Latest Pulp Modern Flash Stories

Pale Hands by Max Thrax

My fifth gin and tonic. Clinks from the ice, blue lights on the wall. Car doors slam. I told them where to look. All week their detectives sniffed around, asked questions, so I made their work simple. One more sip and I’ll be ready.

***

I met Teddy in Cambridge. We were in the same writing program. One night, after a long drinking bout, I passed out on his couch and woke when he clicked on the desk lamp. I kept my left eye open as he parted the covers of his notebook.

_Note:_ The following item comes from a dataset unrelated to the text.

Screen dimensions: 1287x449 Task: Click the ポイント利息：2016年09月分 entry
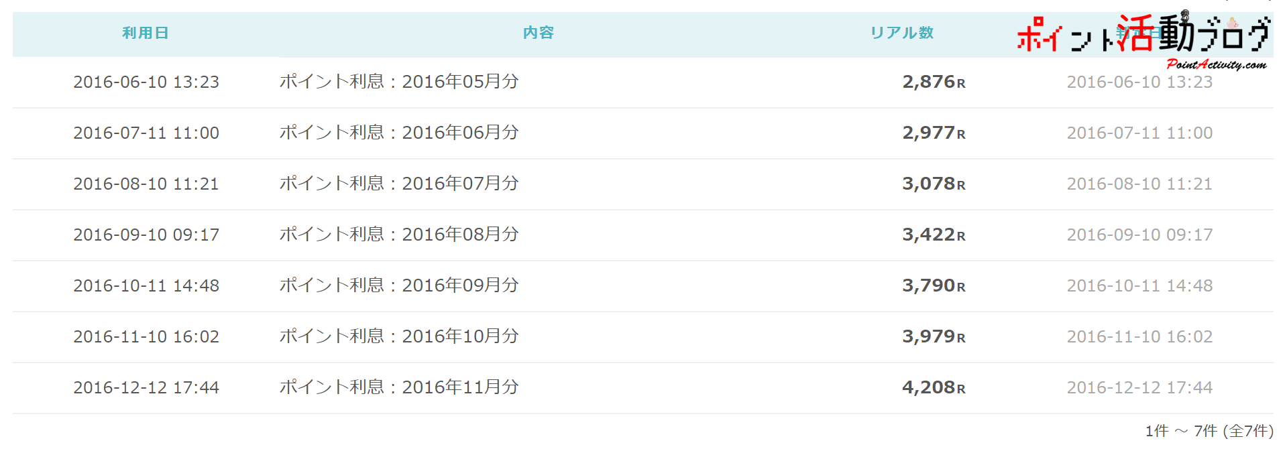[x=399, y=285]
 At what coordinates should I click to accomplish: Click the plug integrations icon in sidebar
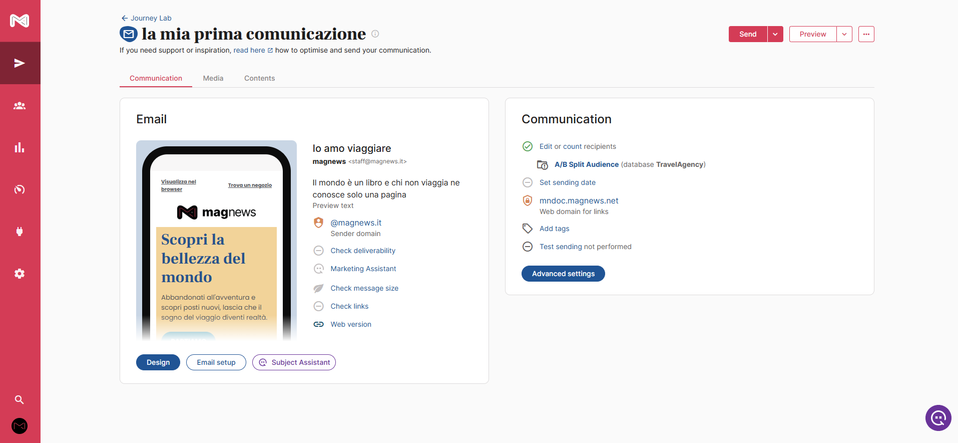pyautogui.click(x=20, y=232)
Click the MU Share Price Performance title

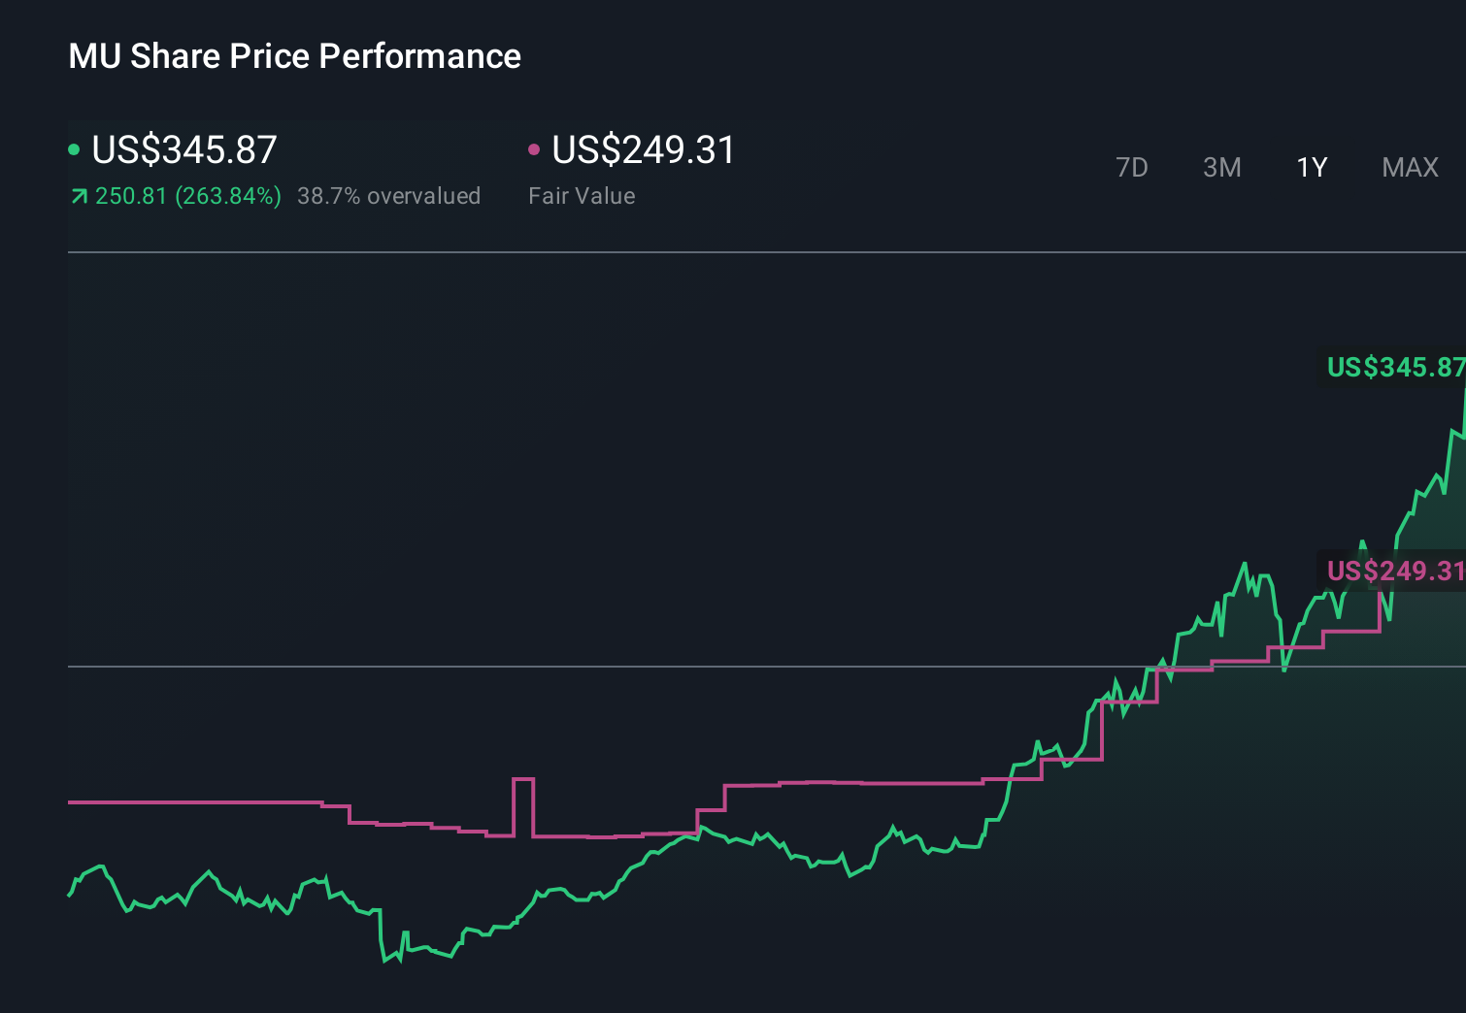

Although Teddy’s face was pockmarked, his hands were smooth with long, slender fingers that gleamed in the half-light. My own hands were rough as Teddy’s cheeks. Years later, when I pored over his manuscripts—all written in blue leather notebooks with a tiny, childlike scrawl—I realized it was not the man who wrote, but the hands.

Teddy became a tutor in Jamaica Plain. I had a nervous breakdown and left town to scrub dishes in the White Mountains. Finally I wandered out to the woods south of Mount Washington. One cold November night I dragged my boots down the ridge and came across an AMT cabin. I waited until the lights went off, then another hour.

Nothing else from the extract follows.